There are several limitations in the present study. First, this present study summarizes the experience of a single center, with a rather small sample size. Second, the retrospective nature of the study may incur selection bias especially in treatment methods. Third, this study lacks long-term follow-up data for SCAD patients with different interventions. Future prospective randomized control trial including multi-center data is warranted to validate the present study results.
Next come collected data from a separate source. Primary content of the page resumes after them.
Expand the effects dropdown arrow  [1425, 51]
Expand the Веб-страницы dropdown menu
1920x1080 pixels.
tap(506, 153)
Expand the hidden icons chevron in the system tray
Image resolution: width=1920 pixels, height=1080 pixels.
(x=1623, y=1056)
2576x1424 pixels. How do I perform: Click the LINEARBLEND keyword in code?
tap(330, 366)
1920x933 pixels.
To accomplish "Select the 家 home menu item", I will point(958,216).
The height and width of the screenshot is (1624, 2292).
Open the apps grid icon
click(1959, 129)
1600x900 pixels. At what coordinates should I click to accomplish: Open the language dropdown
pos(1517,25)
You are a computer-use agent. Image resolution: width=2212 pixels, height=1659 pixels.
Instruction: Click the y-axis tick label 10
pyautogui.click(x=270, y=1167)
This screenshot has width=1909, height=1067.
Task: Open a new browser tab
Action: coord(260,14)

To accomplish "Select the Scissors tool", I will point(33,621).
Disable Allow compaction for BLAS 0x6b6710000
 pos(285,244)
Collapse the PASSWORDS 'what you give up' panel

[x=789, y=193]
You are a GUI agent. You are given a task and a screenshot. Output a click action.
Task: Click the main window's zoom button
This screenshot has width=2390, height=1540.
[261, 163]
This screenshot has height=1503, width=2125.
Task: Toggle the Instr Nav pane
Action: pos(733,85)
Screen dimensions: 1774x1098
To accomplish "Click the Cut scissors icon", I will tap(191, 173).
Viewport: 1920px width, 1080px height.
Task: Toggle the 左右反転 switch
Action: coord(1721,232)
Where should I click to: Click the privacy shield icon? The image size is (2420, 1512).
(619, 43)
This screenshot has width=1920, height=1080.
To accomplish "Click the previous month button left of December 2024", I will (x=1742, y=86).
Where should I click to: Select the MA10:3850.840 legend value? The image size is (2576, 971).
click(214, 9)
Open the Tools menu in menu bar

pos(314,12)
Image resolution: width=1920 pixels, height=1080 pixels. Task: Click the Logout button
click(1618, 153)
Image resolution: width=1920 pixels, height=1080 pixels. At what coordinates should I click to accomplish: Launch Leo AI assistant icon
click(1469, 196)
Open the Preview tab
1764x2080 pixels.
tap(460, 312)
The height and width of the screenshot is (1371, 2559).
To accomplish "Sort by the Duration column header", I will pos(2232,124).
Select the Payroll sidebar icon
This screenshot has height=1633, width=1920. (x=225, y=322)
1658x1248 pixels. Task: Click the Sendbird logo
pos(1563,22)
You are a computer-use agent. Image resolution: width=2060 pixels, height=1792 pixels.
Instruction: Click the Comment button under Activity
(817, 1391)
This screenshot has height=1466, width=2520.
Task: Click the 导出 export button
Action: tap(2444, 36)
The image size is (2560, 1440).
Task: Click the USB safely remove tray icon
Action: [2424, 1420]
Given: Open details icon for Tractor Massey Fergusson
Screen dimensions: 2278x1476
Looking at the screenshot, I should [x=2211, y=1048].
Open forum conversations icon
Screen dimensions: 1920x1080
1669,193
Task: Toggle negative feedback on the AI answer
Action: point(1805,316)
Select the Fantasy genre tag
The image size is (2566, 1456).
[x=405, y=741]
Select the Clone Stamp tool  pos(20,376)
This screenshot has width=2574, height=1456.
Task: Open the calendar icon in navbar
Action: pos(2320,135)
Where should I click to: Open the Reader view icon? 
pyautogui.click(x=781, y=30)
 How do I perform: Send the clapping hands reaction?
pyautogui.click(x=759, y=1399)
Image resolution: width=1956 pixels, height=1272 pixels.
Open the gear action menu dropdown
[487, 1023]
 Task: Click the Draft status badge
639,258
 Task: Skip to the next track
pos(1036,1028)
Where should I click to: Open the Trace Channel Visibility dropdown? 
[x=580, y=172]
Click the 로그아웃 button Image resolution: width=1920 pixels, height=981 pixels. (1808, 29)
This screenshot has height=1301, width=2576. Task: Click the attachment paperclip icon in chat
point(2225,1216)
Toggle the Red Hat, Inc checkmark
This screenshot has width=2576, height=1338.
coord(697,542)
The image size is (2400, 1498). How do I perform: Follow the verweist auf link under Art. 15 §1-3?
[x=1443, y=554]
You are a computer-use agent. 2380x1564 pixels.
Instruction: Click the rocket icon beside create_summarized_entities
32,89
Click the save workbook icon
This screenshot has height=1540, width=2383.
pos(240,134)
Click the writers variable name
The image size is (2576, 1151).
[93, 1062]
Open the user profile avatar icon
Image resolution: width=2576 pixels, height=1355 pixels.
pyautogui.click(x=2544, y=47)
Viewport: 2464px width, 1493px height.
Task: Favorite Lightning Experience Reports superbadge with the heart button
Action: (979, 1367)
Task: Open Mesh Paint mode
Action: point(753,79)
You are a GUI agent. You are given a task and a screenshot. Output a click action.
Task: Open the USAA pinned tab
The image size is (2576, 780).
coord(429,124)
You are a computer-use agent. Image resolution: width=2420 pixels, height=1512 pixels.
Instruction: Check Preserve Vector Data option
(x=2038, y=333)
The present study proposed a new classification method based on lesion segment and anatomical characteristics of SCAD, providing a simple and convenient alternative for interventional cardiologists to quickly formulate a suitable treatment strategy for patients in emergency situations. PCI may be chosen in patients with SCAD involvement of the LM or proximal segment of any main coronary artery. While conservative treatment should be reserved for low-risk SCAD patients with the involvement of the side branch or the middle and distal segments of the main coronary artery.

Conclusion

This study provides insight to the treatment strategy of SCAD patient based on lesion anatomy and affected segment. Conservative management remains the recommended treatment strategy for the low-risk SCAD patients. PCI could be considered in high-risk SCAD patients with favorable clinical outcomes and vessel healing.